En lien avec son éloquence reconnue il est le dieu des commerçants et des marchands, il aide souvent les hommes à négocier (Illiade XXIV, 317 ou Odysée X, 307). Il est également le seul dieu à avoir négocié par contrat son immortalité !

Dieu des voyageurs, il est invoqué pour garder des bandits et des dangers de la route comme Saint Christophe dans la tradition chrétienne occidentale.

Retord, menteur et farceur, il est aussi le dieu des ruffians et des voleurs. Il sauve Ulysse des griffes de Calypso mais séduit sa femme Pénélope. Il est aussi à l’origine du conflit de Troie en arbitrant le concours entre Héra/Junon, Athéna/Minerve et Aphrodite/Vénus… Les Grecs utilisaient l’expression « coup d’Hermès » pour signifier un hasard malheureux.

Ainsi, aussi cocasse que cela paraisse, le bandit dépouilleur de grand chemin et le commerçant transportant ses biens priaient le même dieu dans un sens différent !

Si l’ont voit bien se dessiner ici la représentation des métiers du commerce et, par extension, des étudiants de ces disciplines, Le lien avec la profession de masseur-kinésithérapeute est moins aisée. Elle s’explique par la méconnaissance des symboles à l’époque de leur réappropriation.

Symbole des pharmaciens, la coupe d’Hygie/Salus.

Description

Le caducée de Pharmacie qu’on doit appeler plus proprement coupe d’Hygie est constitué de nos jours d’une coupe sur laquelle s’enroule un serpent dont l’extrémité de la tête s’incurve sur l’ouverture du calice.

Insigne pour faluche – Stadium : coupe d’Hygie

 

Notons qu’à l’origine, il ne s’agit pas d’une coupe à pied comme sur nos insignes ou sur le symbole qui orne nos officines, mais d’un sceptre d’or surmonté d’une patera, un vase médicinal plat, le tout surplombé par la tête du serpent. Hygie tient d’ailleurs souvent la coupelle de la main gauche et le sceptre dans l’autre main.

Patère de Rennes représentant la victoire de Bacchus sur Hercule – IIIème siècle.

 

En France, il s’agit d’un attribut représentant le corps des pharmaciens officiellement depuis 1942 mais il est utilisé depuis au moins 1222 (société des apothicaires de Padoue) et en France depuis 1820 (société des Pharmaciens de Paris, qui deviendra l’Académie de Pharmacie en 1946)

Il a longtemps coexisté avec le serpent enroulé autour d’un dattier, et ce même sur nos couvre-chefs, mais cela est l’objet d’un autre de mes articles.

Hygie/Salus

Hygie – Copie Romaine d’un original Grec Ier siècle

 

Fille d’Asclépios (dieu de la médecine) et d’Epione, et soeur de Panacée, Hygie est la déesse de la santé et de la propreté.
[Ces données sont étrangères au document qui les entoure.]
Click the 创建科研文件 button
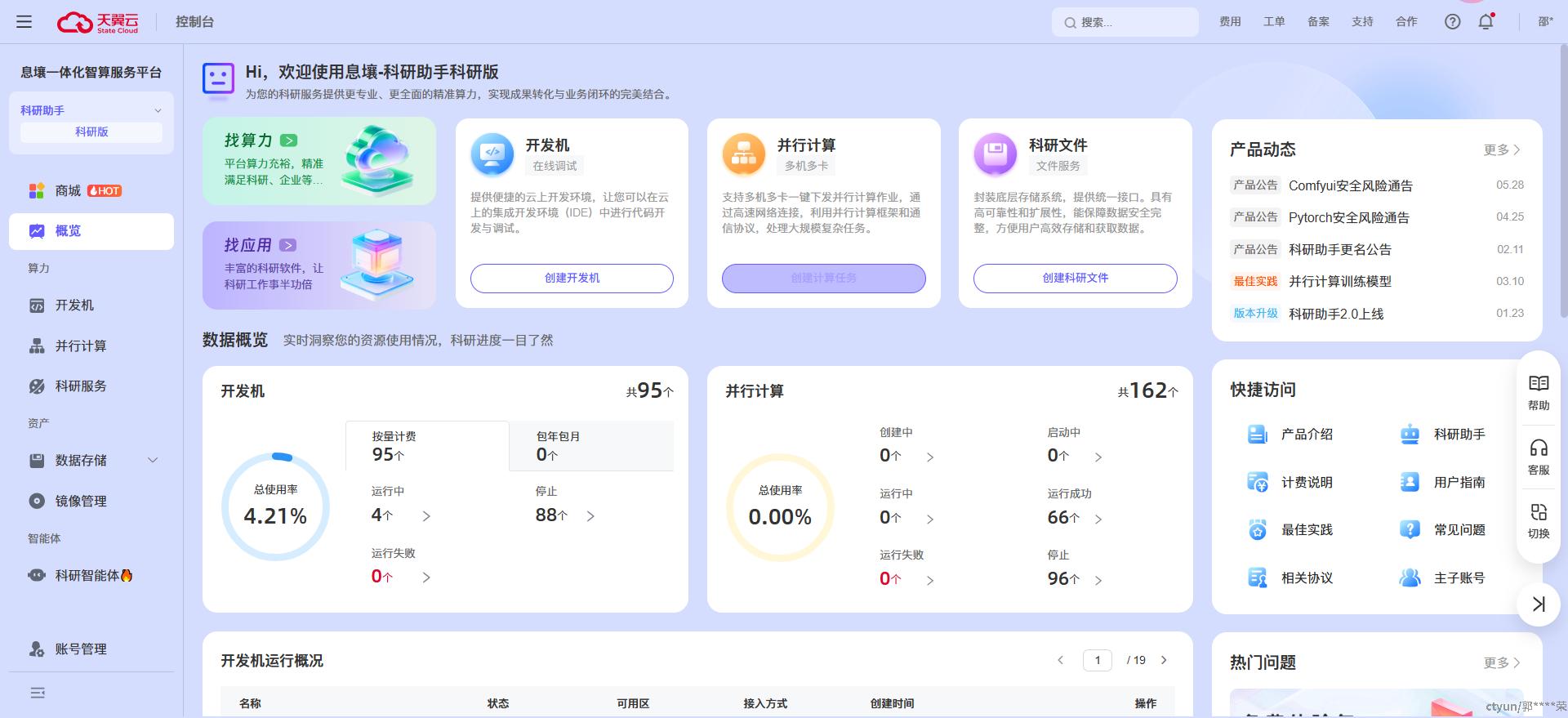Viewport: 1568px width, 718px height. pos(1075,278)
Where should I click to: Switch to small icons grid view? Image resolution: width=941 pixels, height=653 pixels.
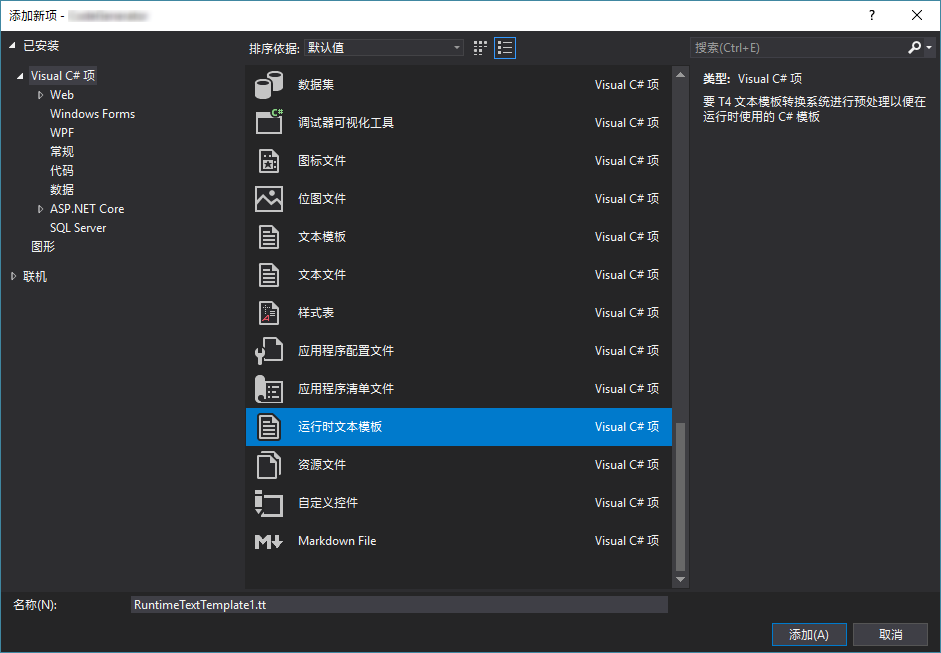[481, 47]

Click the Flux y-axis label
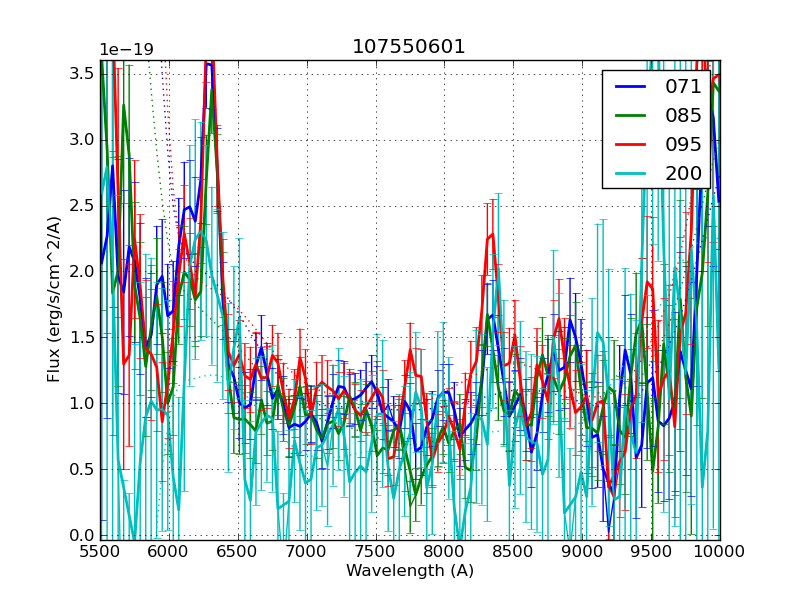coord(54,300)
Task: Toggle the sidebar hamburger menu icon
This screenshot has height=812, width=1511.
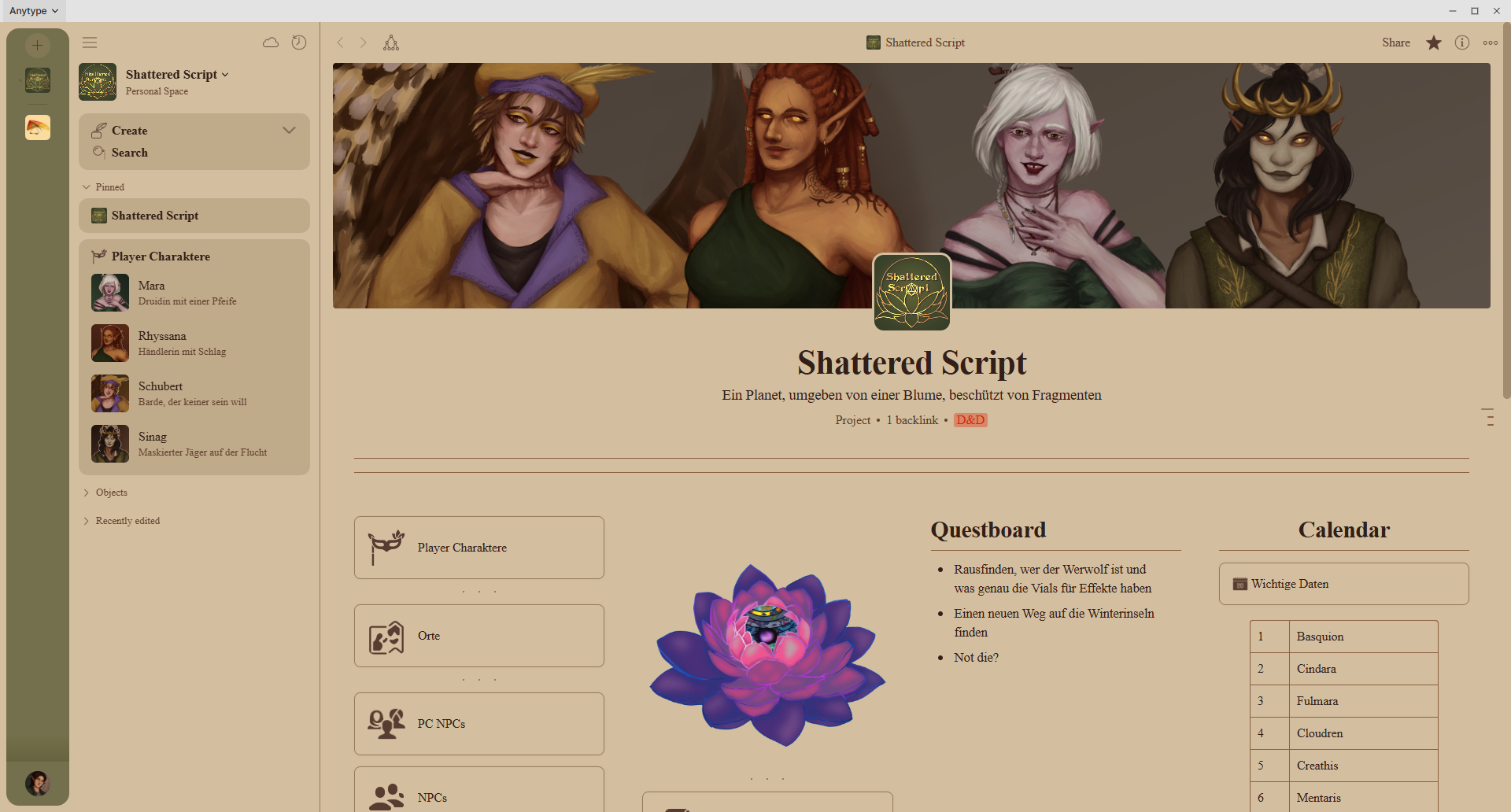Action: (x=90, y=42)
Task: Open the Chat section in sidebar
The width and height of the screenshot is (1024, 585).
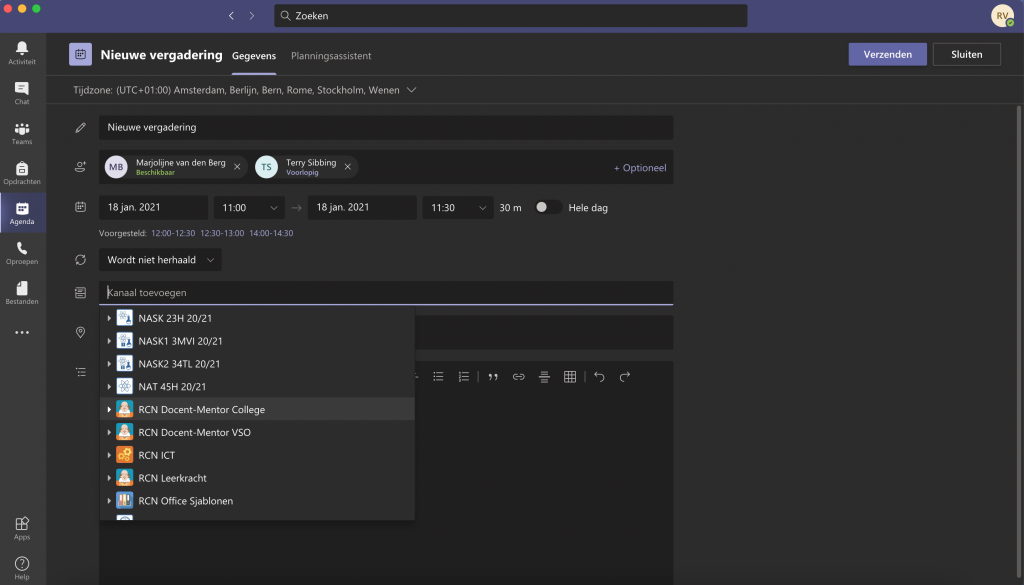Action: [22, 93]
Le terme Hygiène est d’ailleurs dérivé de son nom. En effet, les Grecs dans leur sagesse populaire et leurs études avaient déjà déterminé le rôle de la salubrité dans la santé.

Son culte est célébré dès le VIIe siècle av JC mais c’est l’oracle de Delphes qui lui donne, vers 430 av JC, son statut de déesse après une série d’épidémies de peste.

Les Grecs la considéraient comme reine de la médecine et à ce titre elle était souvent représentée auréolée de laurier (car faisant doublement partie de la lignée d’Apollon) et tenant le sceptre d’or.

Représentation d’Hygie, Ostie IIème siècle

Claudius Galienus

 

Dans la mythologie, Hygie est la gardienne de la santé des hommes comme des bêtes. Elle régnait aussi sur le discernement des drogues naturelles et des choix d’icelles là pour guérir les maux des hommes. Là où Asclépios, son père, incarne la médecine magique théosophique, elle personnifie plus l’expérience physique de la santé et la connaissance des drogues.

Elle est la figure de proue de la pharmacopée telle que Galien la concevra. C’est donc assez logiquement que ses attributs sont devenus le symbole de la pharmacie, profession qui conserve la gnose curative et la connaissance des remèdes naturels ou, aujourd’hui, synthétiques.